- [Short problem] Reproduce the entries from the line with "Given: Set your score on the rating bar" through the line with "click(106, 62)", changing "Tools menu" to "View menu" and leaving all else unchanged.

## begin Dataset content

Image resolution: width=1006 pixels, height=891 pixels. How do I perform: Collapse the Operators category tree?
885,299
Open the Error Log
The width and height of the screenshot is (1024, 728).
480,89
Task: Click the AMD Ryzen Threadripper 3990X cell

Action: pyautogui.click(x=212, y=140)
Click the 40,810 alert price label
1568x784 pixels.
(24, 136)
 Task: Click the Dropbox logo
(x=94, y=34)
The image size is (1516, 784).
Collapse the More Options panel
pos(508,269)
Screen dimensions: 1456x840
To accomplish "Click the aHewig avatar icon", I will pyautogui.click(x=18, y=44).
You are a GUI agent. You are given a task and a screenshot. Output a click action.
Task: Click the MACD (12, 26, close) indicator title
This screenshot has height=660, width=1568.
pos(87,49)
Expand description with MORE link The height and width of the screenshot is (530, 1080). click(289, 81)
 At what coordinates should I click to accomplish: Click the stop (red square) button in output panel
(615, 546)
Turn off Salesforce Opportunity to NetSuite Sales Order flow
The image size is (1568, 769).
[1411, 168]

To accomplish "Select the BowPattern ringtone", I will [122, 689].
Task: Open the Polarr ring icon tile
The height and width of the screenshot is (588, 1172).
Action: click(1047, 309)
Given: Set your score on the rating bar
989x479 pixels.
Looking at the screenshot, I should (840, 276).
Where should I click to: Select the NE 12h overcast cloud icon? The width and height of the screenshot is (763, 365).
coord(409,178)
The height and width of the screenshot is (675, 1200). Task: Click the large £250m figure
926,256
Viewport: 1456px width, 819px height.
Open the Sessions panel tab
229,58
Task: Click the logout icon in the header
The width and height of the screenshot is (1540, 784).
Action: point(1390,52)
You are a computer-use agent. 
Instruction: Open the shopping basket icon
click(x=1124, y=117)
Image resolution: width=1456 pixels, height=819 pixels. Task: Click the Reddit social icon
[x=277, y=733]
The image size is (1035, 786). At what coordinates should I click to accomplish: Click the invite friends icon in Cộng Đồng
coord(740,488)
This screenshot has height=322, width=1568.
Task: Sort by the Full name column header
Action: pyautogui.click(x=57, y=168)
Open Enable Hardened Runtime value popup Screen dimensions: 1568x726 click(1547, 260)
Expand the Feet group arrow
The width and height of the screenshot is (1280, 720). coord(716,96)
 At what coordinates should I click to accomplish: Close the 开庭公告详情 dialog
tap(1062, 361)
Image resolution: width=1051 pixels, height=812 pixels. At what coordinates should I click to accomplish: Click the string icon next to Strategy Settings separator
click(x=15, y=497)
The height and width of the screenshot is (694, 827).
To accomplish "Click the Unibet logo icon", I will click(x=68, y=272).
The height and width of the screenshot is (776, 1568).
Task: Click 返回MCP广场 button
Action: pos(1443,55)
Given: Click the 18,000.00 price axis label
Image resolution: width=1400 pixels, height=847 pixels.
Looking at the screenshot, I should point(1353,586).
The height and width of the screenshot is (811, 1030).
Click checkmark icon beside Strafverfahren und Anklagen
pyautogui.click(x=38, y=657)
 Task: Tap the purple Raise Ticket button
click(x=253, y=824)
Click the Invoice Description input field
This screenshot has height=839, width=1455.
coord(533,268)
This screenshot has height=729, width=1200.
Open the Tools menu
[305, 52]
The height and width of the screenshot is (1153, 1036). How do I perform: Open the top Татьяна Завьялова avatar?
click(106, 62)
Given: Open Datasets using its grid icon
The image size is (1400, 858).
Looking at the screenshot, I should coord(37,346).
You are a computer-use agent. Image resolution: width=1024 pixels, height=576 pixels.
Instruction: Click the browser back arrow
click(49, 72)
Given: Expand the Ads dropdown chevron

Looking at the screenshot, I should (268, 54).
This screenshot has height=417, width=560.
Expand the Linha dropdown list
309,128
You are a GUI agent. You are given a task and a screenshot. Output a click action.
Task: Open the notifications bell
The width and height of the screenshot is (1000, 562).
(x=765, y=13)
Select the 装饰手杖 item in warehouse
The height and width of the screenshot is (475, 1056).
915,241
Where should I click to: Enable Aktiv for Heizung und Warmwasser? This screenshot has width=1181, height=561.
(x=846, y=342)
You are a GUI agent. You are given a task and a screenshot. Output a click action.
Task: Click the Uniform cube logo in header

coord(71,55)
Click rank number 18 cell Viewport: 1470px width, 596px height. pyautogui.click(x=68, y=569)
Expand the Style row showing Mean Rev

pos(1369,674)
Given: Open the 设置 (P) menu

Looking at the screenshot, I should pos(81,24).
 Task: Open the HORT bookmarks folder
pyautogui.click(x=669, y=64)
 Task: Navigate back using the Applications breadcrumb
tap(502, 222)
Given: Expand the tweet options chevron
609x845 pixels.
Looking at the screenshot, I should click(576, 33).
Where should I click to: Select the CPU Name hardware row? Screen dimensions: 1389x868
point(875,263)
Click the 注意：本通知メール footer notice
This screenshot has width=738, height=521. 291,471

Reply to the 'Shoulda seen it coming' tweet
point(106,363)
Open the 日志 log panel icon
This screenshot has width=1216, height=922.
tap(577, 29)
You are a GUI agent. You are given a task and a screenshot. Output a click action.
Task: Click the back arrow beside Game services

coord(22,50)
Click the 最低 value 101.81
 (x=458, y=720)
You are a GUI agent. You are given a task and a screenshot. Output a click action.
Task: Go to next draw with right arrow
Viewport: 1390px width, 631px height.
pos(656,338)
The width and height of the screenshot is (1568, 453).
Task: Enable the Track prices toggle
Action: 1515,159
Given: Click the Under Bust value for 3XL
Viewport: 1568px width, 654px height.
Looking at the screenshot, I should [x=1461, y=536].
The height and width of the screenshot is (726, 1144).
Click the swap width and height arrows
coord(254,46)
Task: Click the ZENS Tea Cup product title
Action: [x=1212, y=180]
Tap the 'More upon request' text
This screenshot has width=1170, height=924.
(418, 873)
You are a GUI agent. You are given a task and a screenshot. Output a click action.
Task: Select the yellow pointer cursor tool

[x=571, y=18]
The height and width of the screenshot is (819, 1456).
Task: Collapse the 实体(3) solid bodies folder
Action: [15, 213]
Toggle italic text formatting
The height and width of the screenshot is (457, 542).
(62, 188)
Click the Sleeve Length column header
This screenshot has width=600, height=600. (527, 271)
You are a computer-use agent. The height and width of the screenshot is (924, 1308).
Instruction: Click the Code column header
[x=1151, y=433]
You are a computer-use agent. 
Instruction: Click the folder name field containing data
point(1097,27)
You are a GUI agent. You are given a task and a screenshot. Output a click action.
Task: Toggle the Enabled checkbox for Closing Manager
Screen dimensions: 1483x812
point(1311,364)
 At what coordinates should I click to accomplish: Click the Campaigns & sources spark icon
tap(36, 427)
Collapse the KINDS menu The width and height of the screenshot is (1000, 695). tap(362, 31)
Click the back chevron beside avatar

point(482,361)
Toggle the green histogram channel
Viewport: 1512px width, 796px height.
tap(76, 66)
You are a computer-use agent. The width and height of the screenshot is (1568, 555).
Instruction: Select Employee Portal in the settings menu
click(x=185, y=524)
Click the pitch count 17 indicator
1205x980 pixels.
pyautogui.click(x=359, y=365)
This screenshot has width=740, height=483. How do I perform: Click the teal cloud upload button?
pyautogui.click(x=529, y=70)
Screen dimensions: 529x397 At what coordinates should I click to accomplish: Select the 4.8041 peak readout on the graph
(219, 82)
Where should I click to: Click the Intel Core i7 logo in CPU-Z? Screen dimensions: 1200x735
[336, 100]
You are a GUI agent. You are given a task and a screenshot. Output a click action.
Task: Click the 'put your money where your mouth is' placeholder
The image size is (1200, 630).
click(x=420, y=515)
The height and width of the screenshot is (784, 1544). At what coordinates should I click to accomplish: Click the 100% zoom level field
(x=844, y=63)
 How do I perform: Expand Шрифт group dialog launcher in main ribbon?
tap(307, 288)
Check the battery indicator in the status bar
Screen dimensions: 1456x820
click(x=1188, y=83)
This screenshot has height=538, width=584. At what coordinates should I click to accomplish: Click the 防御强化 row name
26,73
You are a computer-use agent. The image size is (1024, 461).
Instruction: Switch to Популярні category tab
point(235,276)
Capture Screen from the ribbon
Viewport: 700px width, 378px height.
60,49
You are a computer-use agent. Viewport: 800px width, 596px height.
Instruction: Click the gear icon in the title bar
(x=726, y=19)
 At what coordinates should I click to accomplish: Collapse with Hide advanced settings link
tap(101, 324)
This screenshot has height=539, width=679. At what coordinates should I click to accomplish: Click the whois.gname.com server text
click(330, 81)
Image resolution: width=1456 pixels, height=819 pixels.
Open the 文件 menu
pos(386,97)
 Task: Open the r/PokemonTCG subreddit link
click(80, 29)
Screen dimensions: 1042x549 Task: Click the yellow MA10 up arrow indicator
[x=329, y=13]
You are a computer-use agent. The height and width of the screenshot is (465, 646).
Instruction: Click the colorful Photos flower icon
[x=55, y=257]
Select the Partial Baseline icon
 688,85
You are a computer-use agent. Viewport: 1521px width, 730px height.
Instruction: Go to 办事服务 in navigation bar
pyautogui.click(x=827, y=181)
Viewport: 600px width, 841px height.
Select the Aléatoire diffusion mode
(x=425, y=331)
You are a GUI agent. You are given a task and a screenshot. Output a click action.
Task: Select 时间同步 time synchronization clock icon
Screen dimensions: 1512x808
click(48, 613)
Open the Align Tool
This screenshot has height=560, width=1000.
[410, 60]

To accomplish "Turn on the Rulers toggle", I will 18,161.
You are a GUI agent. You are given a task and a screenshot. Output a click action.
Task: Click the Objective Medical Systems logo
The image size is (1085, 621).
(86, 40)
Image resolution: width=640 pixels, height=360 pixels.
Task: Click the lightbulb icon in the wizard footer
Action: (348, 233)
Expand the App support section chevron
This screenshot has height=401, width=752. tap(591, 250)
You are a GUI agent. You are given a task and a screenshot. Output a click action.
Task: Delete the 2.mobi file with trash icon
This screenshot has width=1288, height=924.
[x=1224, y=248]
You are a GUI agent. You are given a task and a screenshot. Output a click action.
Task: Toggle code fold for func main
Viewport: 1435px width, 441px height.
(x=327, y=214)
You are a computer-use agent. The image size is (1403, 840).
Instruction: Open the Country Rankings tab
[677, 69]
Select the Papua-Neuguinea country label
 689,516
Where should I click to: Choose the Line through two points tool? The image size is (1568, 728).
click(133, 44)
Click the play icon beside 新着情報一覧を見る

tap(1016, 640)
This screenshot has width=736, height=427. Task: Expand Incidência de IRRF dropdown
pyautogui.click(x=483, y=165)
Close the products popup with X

## end Dataset content

- [Output for this exercise]
Given: Set your score on the rating bar
989x479 pixels.
Looking at the screenshot, I should (840, 276).
Where should I click to: Select the NE 12h overcast cloud icon? The width and height of the screenshot is (763, 365).
coord(409,178)
The height and width of the screenshot is (675, 1200). Task: Click the large £250m figure
926,256
Viewport: 1456px width, 819px height.
Open the Sessions panel tab
229,58
Task: Click the logout icon in the header
The width and height of the screenshot is (1540, 784).
Action: point(1390,52)
You are a computer-use agent. 
Instruction: Open the shopping basket icon
click(x=1124, y=117)
Image resolution: width=1456 pixels, height=819 pixels. Task: Click the Reddit social icon
[x=277, y=733]
The image size is (1035, 786). At what coordinates should I click to accomplish: Click the invite friends icon in Cộng Đồng
coord(740,488)
This screenshot has height=322, width=1568.
Task: Sort by the Full name column header
Action: pyautogui.click(x=57, y=168)
Open Enable Hardened Runtime value popup Screen dimensions: 1568x726 click(1547, 260)
Expand the Feet group arrow
The width and height of the screenshot is (1280, 720). coord(716,96)
 At what coordinates should I click to accomplish: Close the 开庭公告详情 dialog
tap(1062, 361)
Image resolution: width=1051 pixels, height=812 pixels. At what coordinates should I click to accomplish: Click the string icon next to Strategy Settings separator
click(x=15, y=497)
The height and width of the screenshot is (694, 827).
To accomplish "Click the Unibet logo icon", I will click(x=68, y=272).
The height and width of the screenshot is (776, 1568).
Task: Click 返回MCP广场 button
Action: pos(1443,55)
Given: Click the 18,000.00 price axis label
Image resolution: width=1400 pixels, height=847 pixels.
Looking at the screenshot, I should point(1353,586).
The height and width of the screenshot is (811, 1030).
Click checkmark icon beside Strafverfahren und Anklagen
pyautogui.click(x=38, y=657)
 Task: Tap the purple Raise Ticket button
click(x=253, y=824)
Click the Invoice Description input field
This screenshot has height=839, width=1455.
coord(533,268)
This screenshot has height=729, width=1200.
Open the View menu
[305, 52]
The height and width of the screenshot is (1153, 1036). How do I perform: Open the top Татьяна Завьялова avatar?
click(106, 62)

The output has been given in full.